Background: The exact mechanism of the efficacy of glimepiride in the achievement of glycemic control has not yet been clearly defined. Objective: This study was conducted to examine the influence of glimepiride on insulin secretion and sensitivity in patients with type 2 diabetes mellitus (DM) of recent onset. Methods: This 24-week, open-label, controlled trial was conducted at the Division of Endocrinology and Metabolism, Veterans Affairs Medical Center (Phoenix, Arizona). Study participants were aged 32 to 75 years and had recent-onset (established by a short duration of symptoms 6 weeks to 6 months prior to the study) type 2 DM, or were age-matched healthy volunteers (control group). In the diabetic patients, glimepiride tablets were administered orally, initially at 2 mg once daily in the morning, with the dosage increased by 1 mg every 2 weeks until fasting plasma glucose (FPG) decreased to 6.7 mmol/L; the dosage was then maintained for the remainder of the 24-week study period. Oral glucose tolerance tests (OGTTs) were conducted in the control group and before treatment and at 24 weeks after the achievement and maintenance of glycemic control (glycosylated hemoglobin <7.0%) in the diabetic group. For OGTT, plasma insulin and glucose levels were determined after the subjects fasted overnight and then at every 15 minutes for 2 hours after glucose challenge. Results: Fourteen diabetic men (mean [SEM] age, 50 [6] years; range, 32–75 years) and 10 male healthy controls (mean [SD] age, 48 [5] years; range, 30–68 years) were enrolled.

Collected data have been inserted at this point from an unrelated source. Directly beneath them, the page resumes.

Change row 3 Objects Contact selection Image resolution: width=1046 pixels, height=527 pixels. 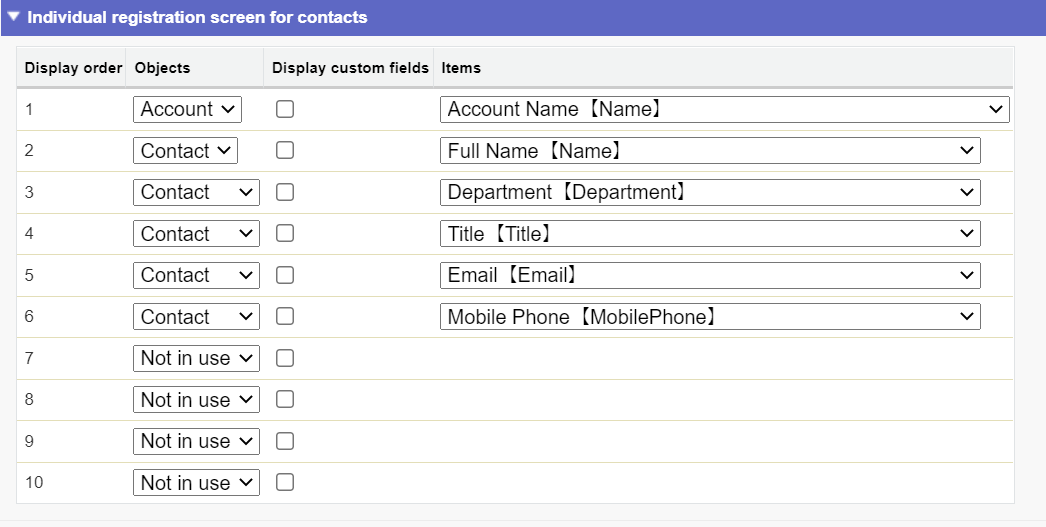pyautogui.click(x=196, y=192)

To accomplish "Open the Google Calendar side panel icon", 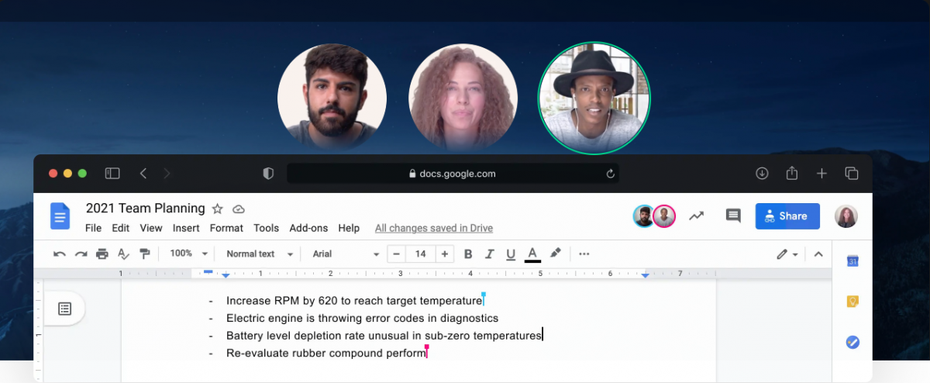I will tap(852, 261).
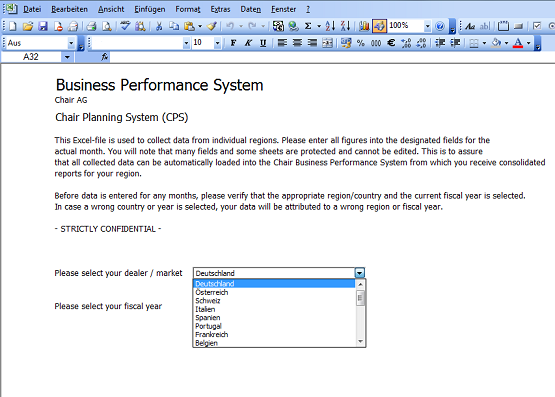
Task: Toggle Italic formatting button
Action: point(248,43)
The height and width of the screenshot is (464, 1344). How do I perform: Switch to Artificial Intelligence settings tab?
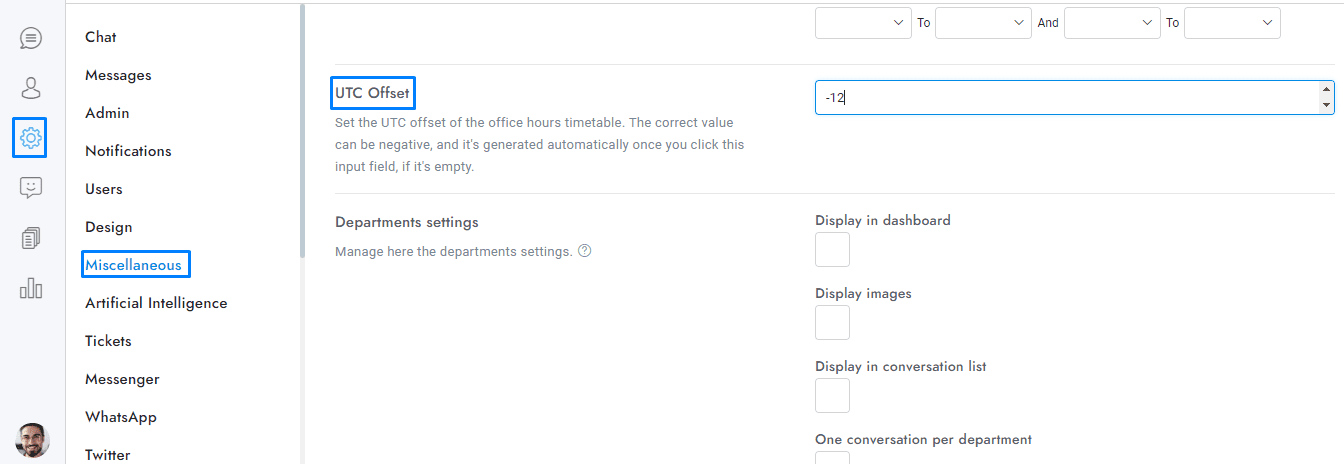(x=156, y=303)
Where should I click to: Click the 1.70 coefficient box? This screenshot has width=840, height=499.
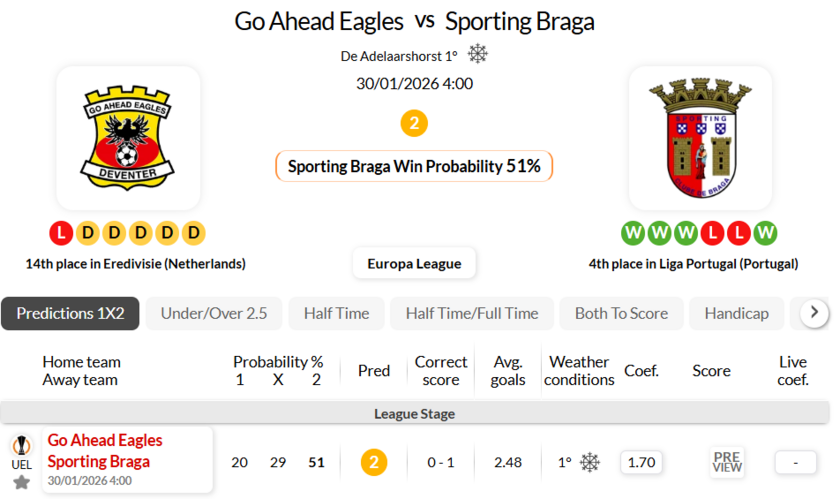tap(641, 462)
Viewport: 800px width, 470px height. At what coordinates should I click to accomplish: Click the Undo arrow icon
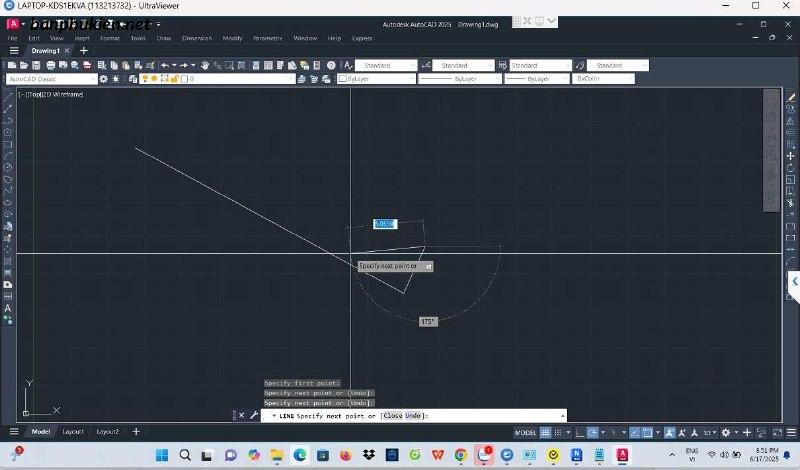164,65
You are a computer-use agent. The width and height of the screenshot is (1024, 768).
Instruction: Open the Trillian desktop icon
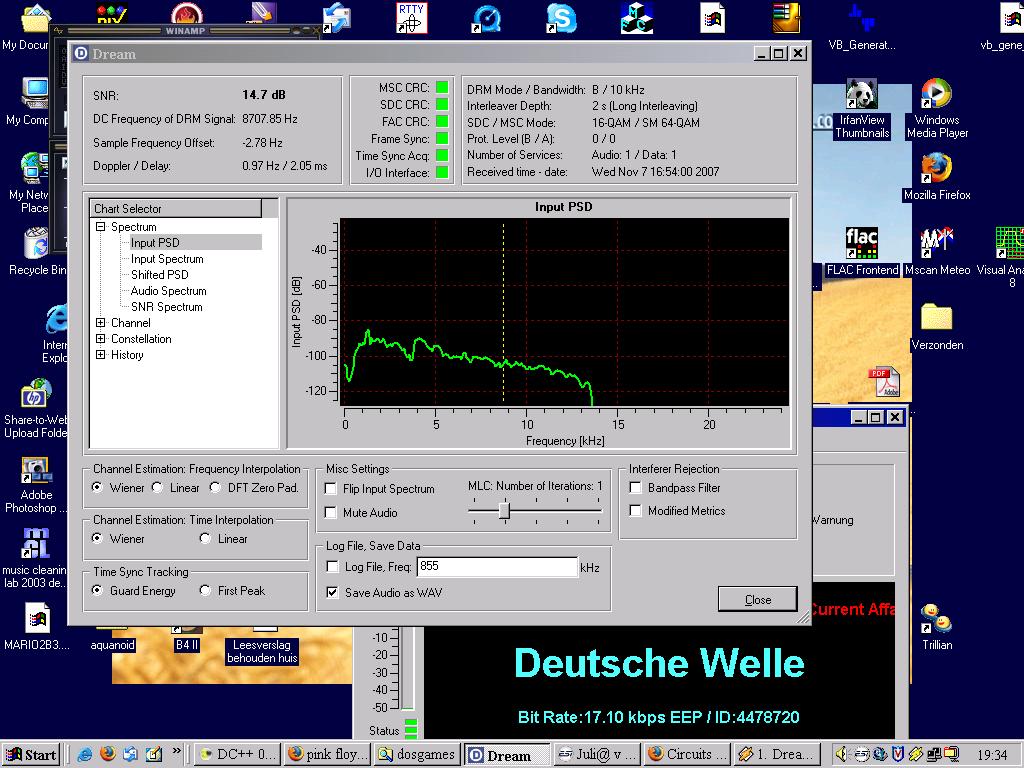[937, 620]
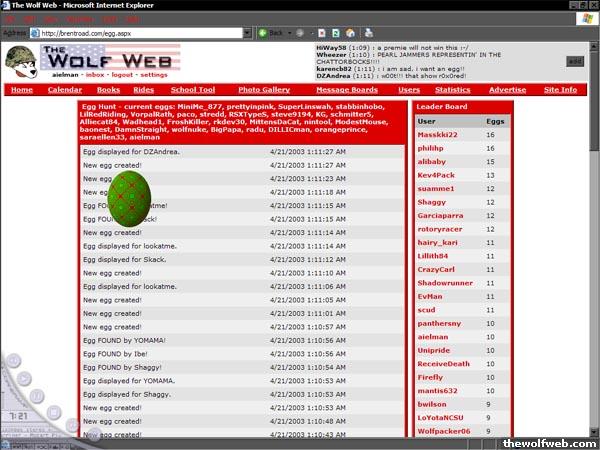Click the media player previous track button

click(12, 362)
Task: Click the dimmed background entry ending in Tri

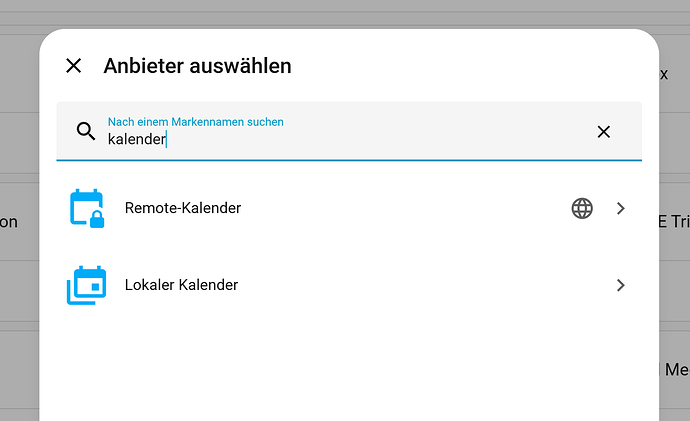Action: (x=675, y=222)

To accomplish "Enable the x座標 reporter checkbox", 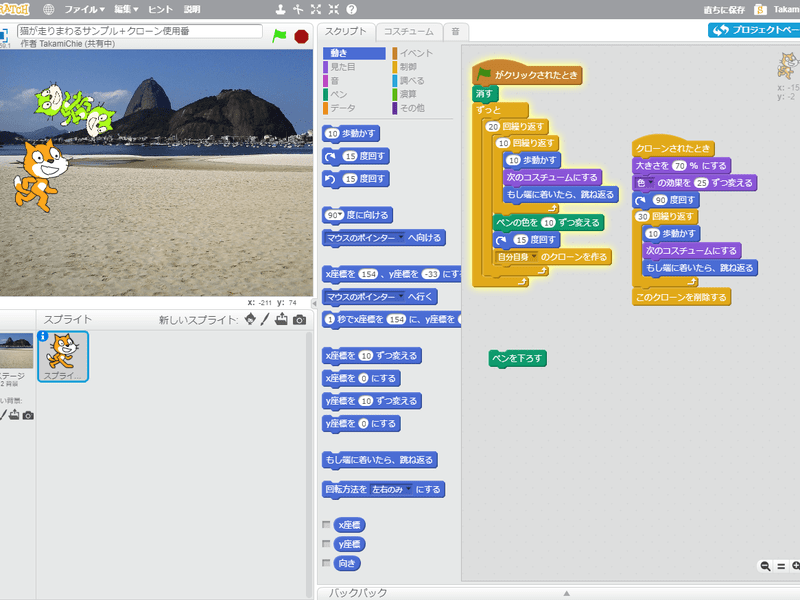I will [326, 524].
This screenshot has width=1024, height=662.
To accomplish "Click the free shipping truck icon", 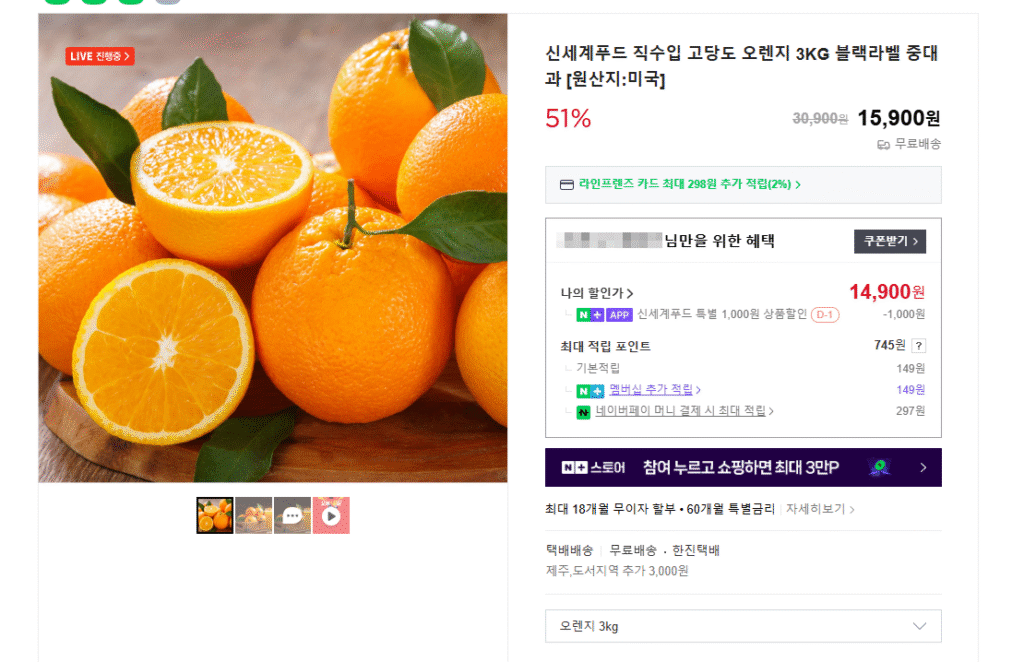I will [x=883, y=145].
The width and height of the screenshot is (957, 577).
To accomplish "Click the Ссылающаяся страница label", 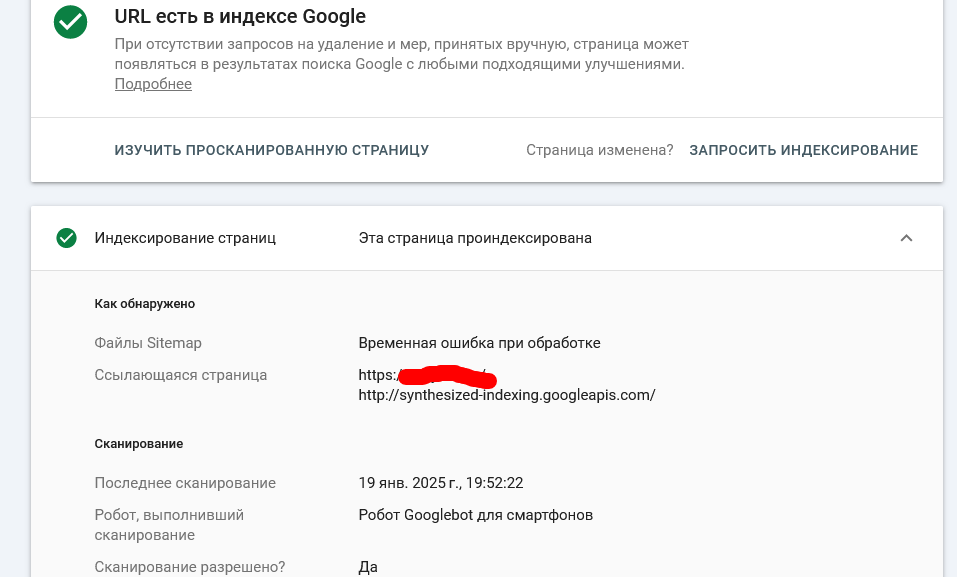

In the DM group, FPG decreased significantly after treatment ( P < 0.001); fasting plasma insulin was markedly elevated before treatment ( P < 0.001 vs controls) and decreased after treatment ( P < 0.01) but did not normalize; first-phase insulin secretion was markedly inhibited before treatment ( P < 0.001 vs controls) and normalized after treatment ( P < 0.001); total insulin secretion significantly improved after treatment ( P < 0.01) but did not normalize. Finally, the pretreatment insulin sensitivity index decreased significantly ( P < 0.01) after treatment and normalized in 6 of 14 patients (42.9%) with type 2 DM. Conclusions: In this study, glimepiride achieved desirable glycemic control in patients with recent-onset type 2 DM through improvement in insulin secretion and sensitivity.